A UI test harness I run drives a guest VM over VNC and asks a vision-language model to find and click things on the screen. For a while it had been “mostly works” — a flake budget I had quietly come to accept. Yesterday I tried to fix the flake. The fix was not in any of the places I looked first.

This is the short version of the chase.

The setup

The runner is mOSdat — a VLM-driven functional test framework I use to exercise Electron apps inside Proxmox VMs. The loop is straightforward:

1. Take a screenshot of the guest screen over a VNC WebSocket.
2. Ask a vision-language model where the target element is.
3. Send mouse/keyboard events back over the same RFB channel.
4. Re-screenshot, ask a yes/no VLM to verify the post-action state.
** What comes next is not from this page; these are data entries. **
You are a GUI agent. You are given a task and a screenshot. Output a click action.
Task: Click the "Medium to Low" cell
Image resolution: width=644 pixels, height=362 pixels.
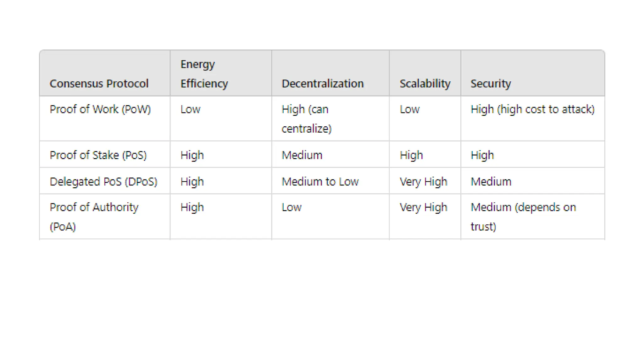tap(320, 182)
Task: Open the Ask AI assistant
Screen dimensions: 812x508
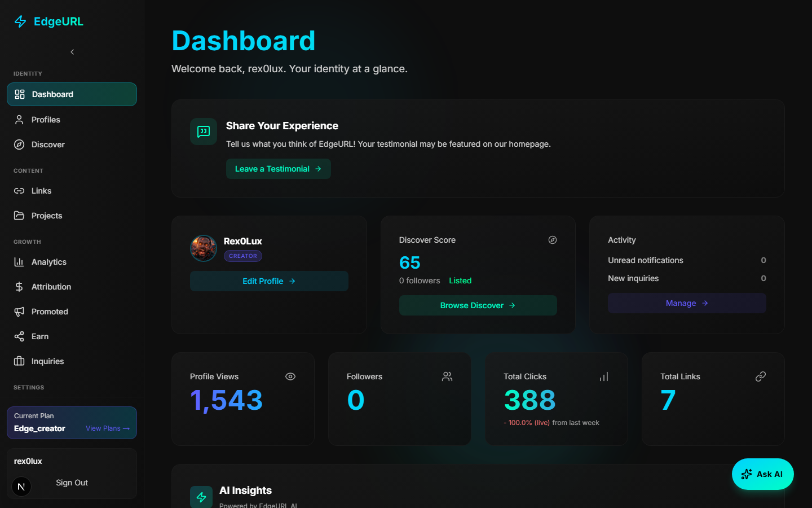Action: click(762, 474)
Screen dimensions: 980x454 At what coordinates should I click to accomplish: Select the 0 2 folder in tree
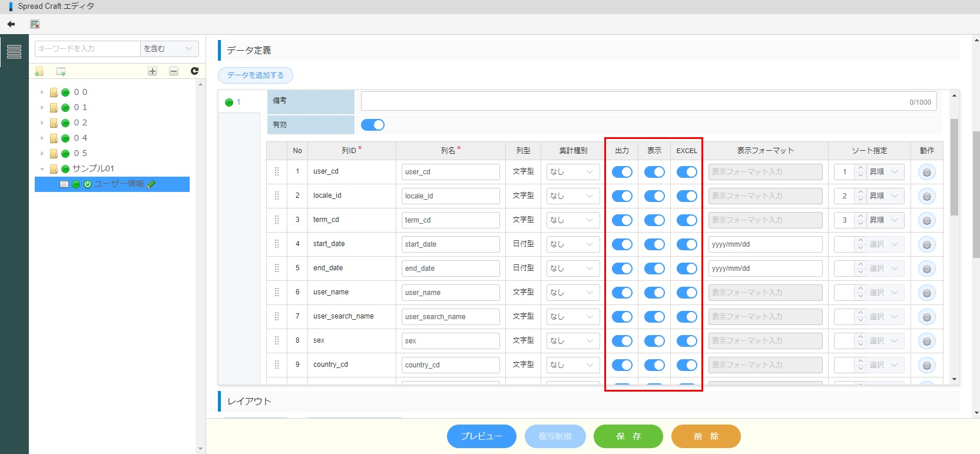[81, 123]
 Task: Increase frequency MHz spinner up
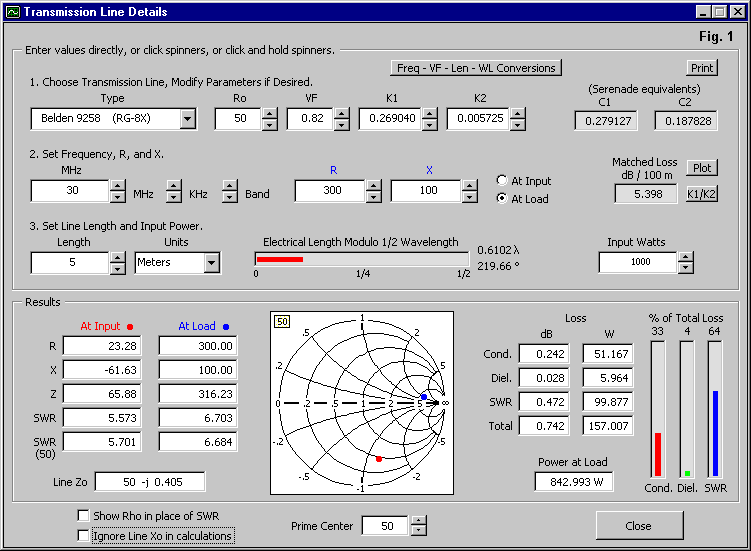[x=117, y=185]

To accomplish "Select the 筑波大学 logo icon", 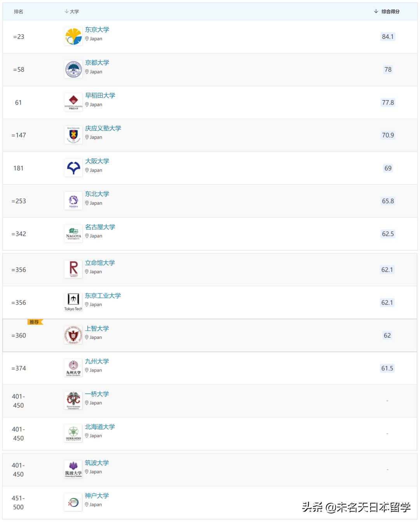I will [73, 469].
The failing scenario opened a sidebar kebab menu, then clicked Settings inside the popup that appears. The kebab click would land at the right pixel. Then the next step would localize Settings, return a coordinate near the kebab, and click on a no-op spot. Three retries at 10+ seconds each, then the step would fail.

The popup was visible the whole time if I watched the same VM through a VNC viewer in another window. The runner just couldn’t seem to see it.
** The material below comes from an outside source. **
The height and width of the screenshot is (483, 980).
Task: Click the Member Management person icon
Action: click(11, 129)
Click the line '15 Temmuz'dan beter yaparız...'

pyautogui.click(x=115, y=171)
What I tried first (and why it was wrong)

The prompt looked rough. Compare:

the 'Settings' or 'Desktop Settings' menu item in the popup menu that
just opened from the sidebar kebab button

Three things wrong with that, as a prompt:

• Temporal reference. “Just opened” — the VLM sees one screenshot, no history.
• Trigger named in target. “From the sidebar kebab button” — the most concrete visual anchor in the sentence is the kebab itself, so the model relocates the kebab.
• No disambiguation. “Menu item” is generic when the popup also contains Downloads and a header row.

I wrote up the rules: lead with the target, use exact text labels in quotes, anchor by visible spatial relations, disambiguate siblings, never name the trigger element. Saved as a durable lesson for future sessions. Started rewriting the prompt.
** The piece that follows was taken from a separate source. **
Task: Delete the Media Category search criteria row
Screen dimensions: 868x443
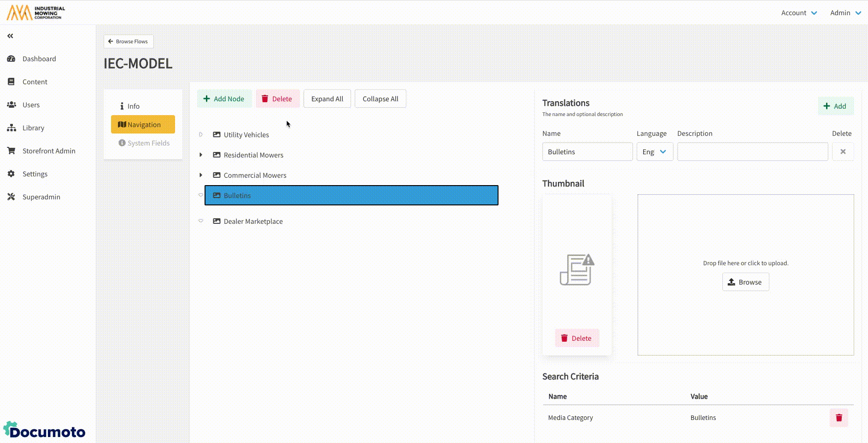Action: (x=839, y=418)
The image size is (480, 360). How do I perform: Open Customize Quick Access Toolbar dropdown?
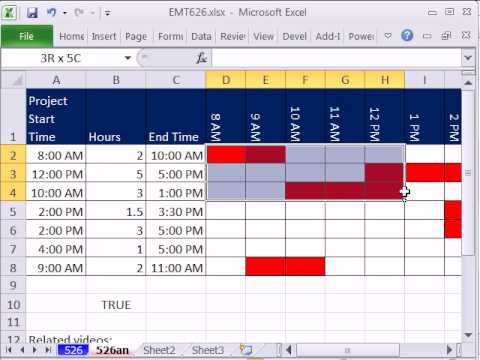pyautogui.click(x=108, y=13)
Then I opened the actual screenshot the runner had captured at the failing step.

The popup was not in it.

Where it almost went sideways

A VLM cannot localize an element that isn’t in the frame. Every retry was feeding the model the same pre-click frame, so it kept returning the same wrong answer for the same right reason. Prompt quality is downstream of a corrupt input pipeline.

That reframe was the unlock. I stopped re-tuning prompts and went looking at the capture path.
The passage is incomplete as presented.